GIVEN RECORDS ::
··········
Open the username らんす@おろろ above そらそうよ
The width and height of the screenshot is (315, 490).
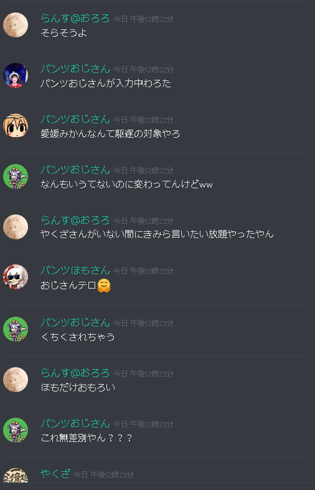[75, 19]
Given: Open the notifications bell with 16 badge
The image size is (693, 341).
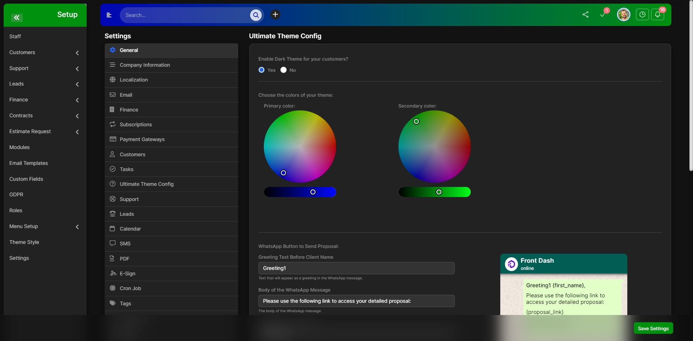Looking at the screenshot, I should coord(657,15).
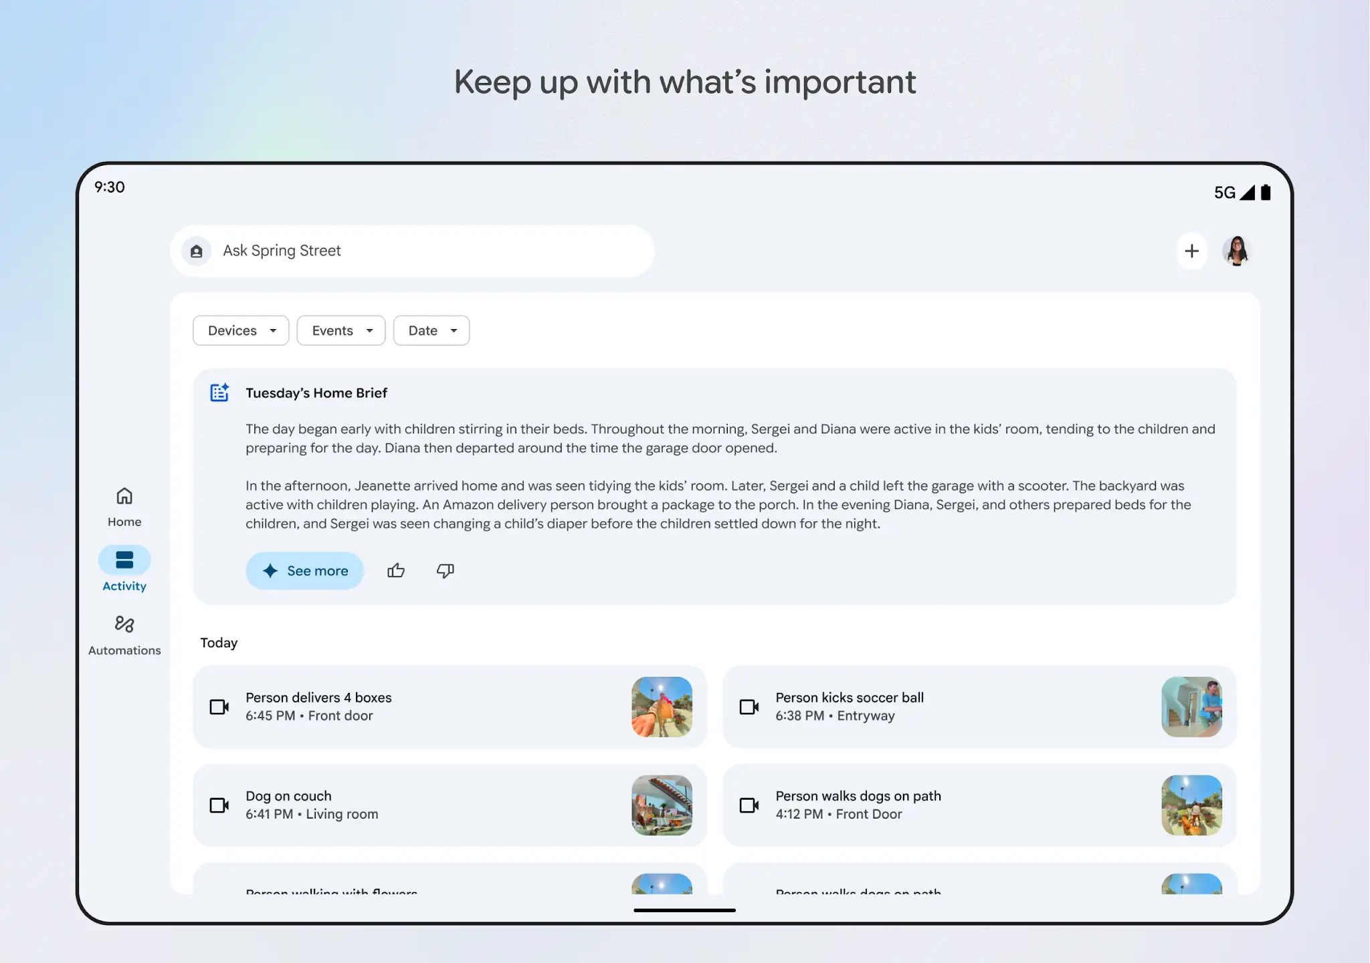The image size is (1370, 963).
Task: Click the home icon in search bar
Action: click(x=197, y=251)

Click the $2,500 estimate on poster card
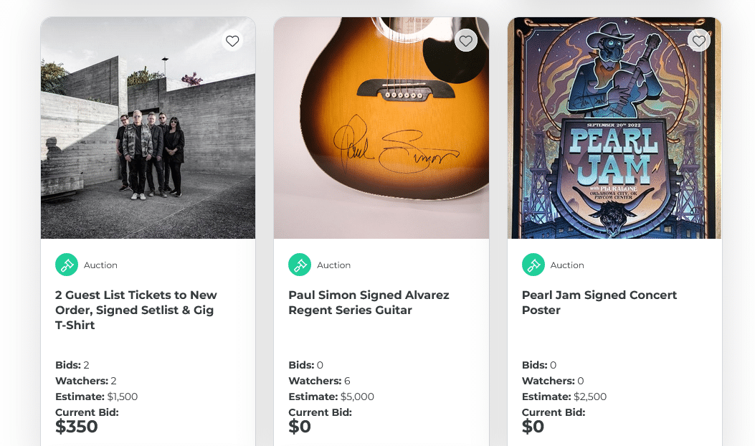(590, 397)
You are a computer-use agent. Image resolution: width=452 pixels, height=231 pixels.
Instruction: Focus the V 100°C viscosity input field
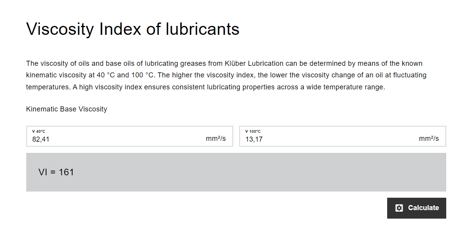[343, 136]
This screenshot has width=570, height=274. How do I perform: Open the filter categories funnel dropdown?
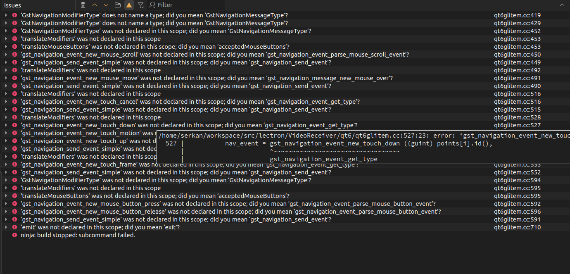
··········
GOAL ::
Give all the lines above as a Markdown table with the columns "Row" and "Line", one line per row, numbered in order. Skip the blank lines and leave the pictures out.

RESPONSE TO THIS TASK ::
| Row | Line |
|---|---|
| 1 | Open the username らんす@おろろ above そらそうよ |
| 2 | The width and height of the screenshot is (315, 490). |
| 3 | [75, 19] |
| 4 | Given: Open the notifications bell with 16 badge |
| 5 | The image size is (693, 341). |
| 6 | Looking at the screenshot, I should coord(657,15). |
| 7 | The image size is (1370, 963). |
| 8 | Task: Click the home icon in search bar |
| 9 | Action: click(x=197, y=251) |
| 10 | Click the $2,500 estimate on poster card |
| 11 | (590, 397) |
| 12 | You are a computer-use agent. Image resolution: width=452 pixels, height=231 pixels. |
| 13 | Instruction: Focus the V 100°C viscosity input field |
| 14 | [343, 136] |
| 15 | This screenshot has width=570, height=274. How do I perform: Open the filter categories funnel dropdown? |